Ce dernier avance que les particuliers ainsi que les industriels mauriciens ont démontré un grand intérêt pour les centrales photovoltaïques, mais que souvent, ils préfèrent attendre d’obtenir le permis pour revendre le surplus d’électricité au Central Electricity Board avant d’investir. « Le CEB a bien fait de se montrer prudent sur la question, autrement, cela aurait pu donner lieu à des abus, comme il y en a eu en France, par exemple. En demandant à ceux qui investissent dans les centrales photovoltaïques d’utiliser l’électricité d’abord pour eux et de ne revendre que le surplus, cela permet une approche pédagogique. Toutefois, je pense qu’après 300 permis octroyés, on peut ouvrir davantage le marché. »
Grégory Martin est aussi d’avis que les permis devraient être octroyés à ceux qui ont déjà investi dans une centrale. « Si quelqu’un demande un permis et prend un an, par exemple, pour installer sa centrale, il bloque le permis qui aurait pu servir à quelqu’un qui est déjà prêt. »
Concernant le coût de l’investissement, le directeur commercial de SFER est d’avis qu’il faut voir la question autrement. Selon lui, pour une centrale photovoltaïque chez un particulier il faut investir Rs 315 000. Cela comprend dix panneaux photovoltaïques d’une capacité de production de 2 400 watts crêtes (Wc). « Grâce à notre partenaire financier, la centrale peut être achetée à crédit. Le remboursement mensuel est de Rs 4 000 alors que le surplus d’électricité vendu au CEB pour une telle centrale rapporte Rs 5 000. Si on voit les choses de cet angle, le photovoltaïque ne coûte pas aussi cher qu’on le croit. »

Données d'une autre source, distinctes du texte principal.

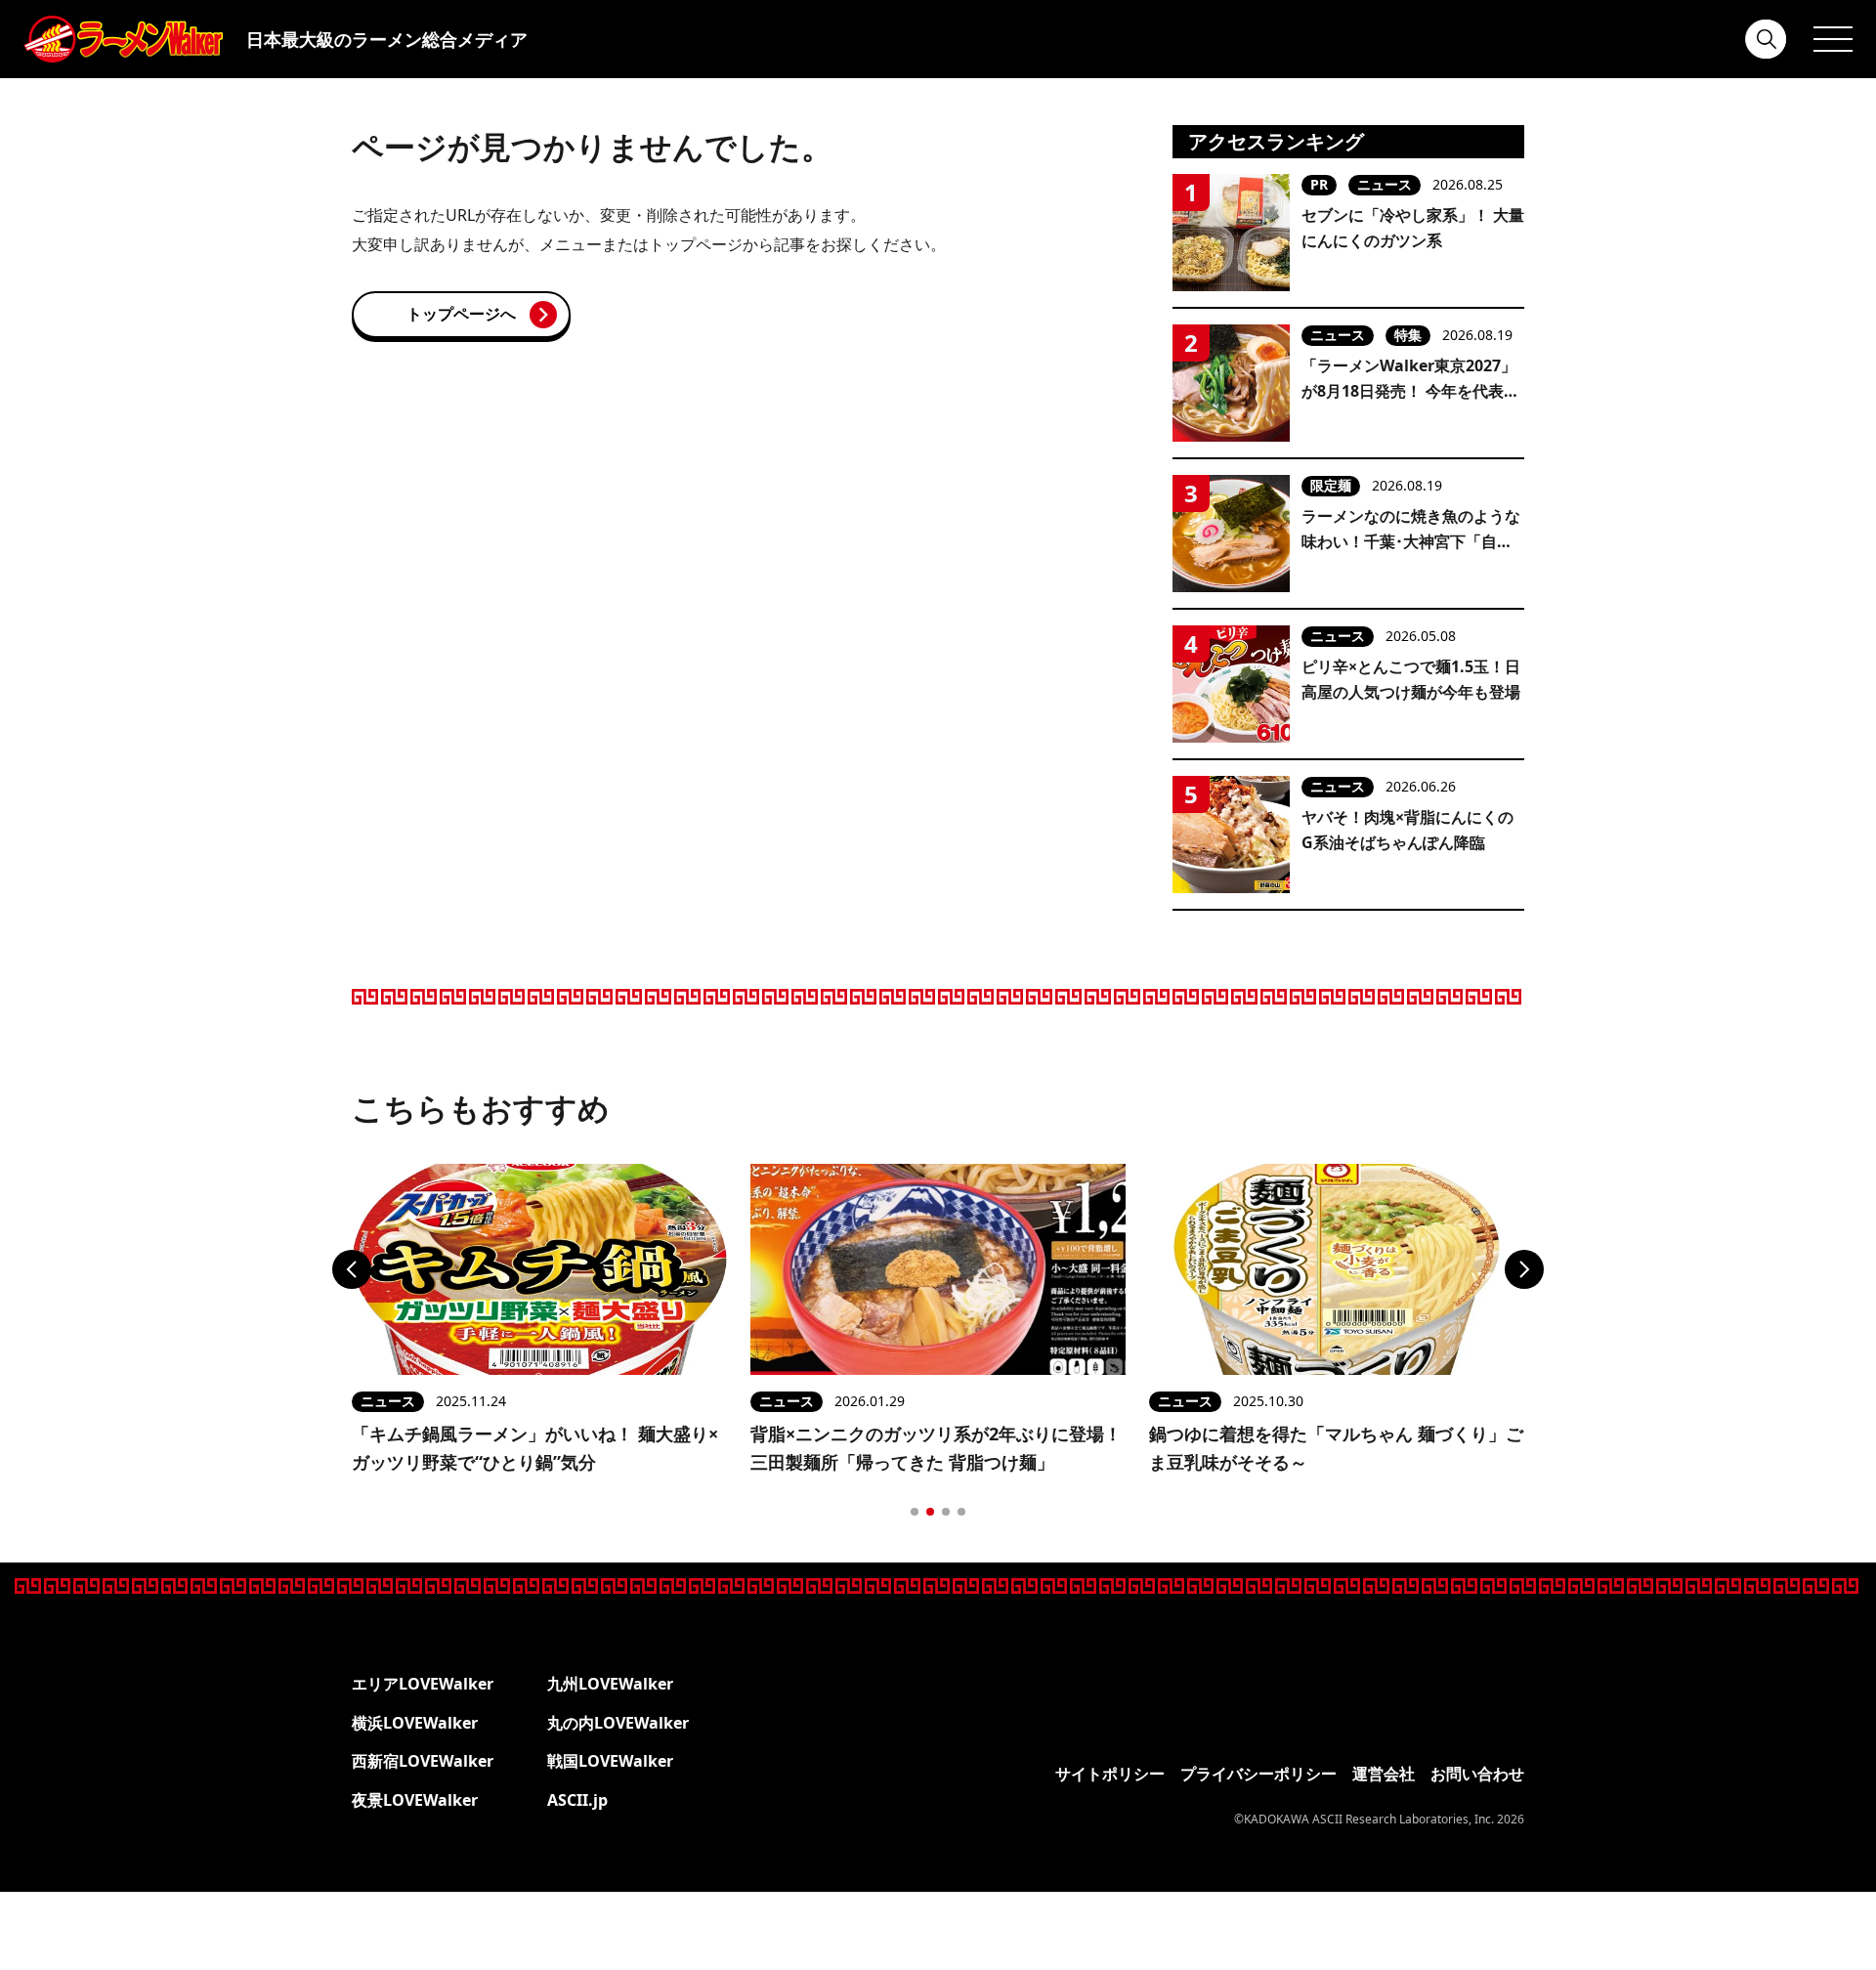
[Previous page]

Pour les besoins industriels toutefois, investir dans une centrale photovoltaïque coûte autour de Rs 6 millions. Cela implique l’installation de 200 panneaux et la production de 50 000 Wc. « Malgré ce coût, les industriels sont toujours gagnants car l’énergie solaire est renouvelable et il y a une garantie de 15 ans sur toutes nos centrales. En revanche, dépendre de l’huile lourde et du charbon coûtera de plus en plus cher, surtout avec la flambée des prix actuellement. »
Grégory Martin est d’avis que les Mauriciens ont très bien compris l’enjeu des énergies renouvelables. Il souhaite toutefois que le système mis en place pour l’utilisation de l’énergie solaire fonctionne plus rapidement. « Le soleil est le pétrole de l’île Maurice. L’énergie solaire a fait ses preuves depuis 1891. St Brandon a sa centrale photovoltaïque depuis une dizaine d’années. »
L’accès aux centrales photovoltaïques s’est aujourd’hui démocratisé, et selon Grégory Martin, Maurice gagnerait à encourager davantage ce secteur.
RÉSISTANCE CIVILE : un manque de communication ?
Ces dernières années, à chaque fois qu’une centrale de production d’électricité a été annoncée dans une région, les habitants ont vivement protesté. C’était le cas pour la centrale de traitement des déchets à La Chaumière, pour le parc éolien à Roches-Noires et en ce moment pour CT Power à Pointes-aux-Caves. La résistance des Mauriciens à ces projets est-elle justifiée ?
Pour le Professeur Swaley Kasenally, le gouvernement doit prendre les mesures appropriées en vue d’apaiser les appréhensions. « Il faut élaborer des paramètres pour s’assurer que les promoteurs ne nuisent pas à l’environnement des personnes concernées. Souvent, il y a résistance par manque de communication. Le gouvernement doit trancher et venir avec des mesures dans l’intérêt de tous. »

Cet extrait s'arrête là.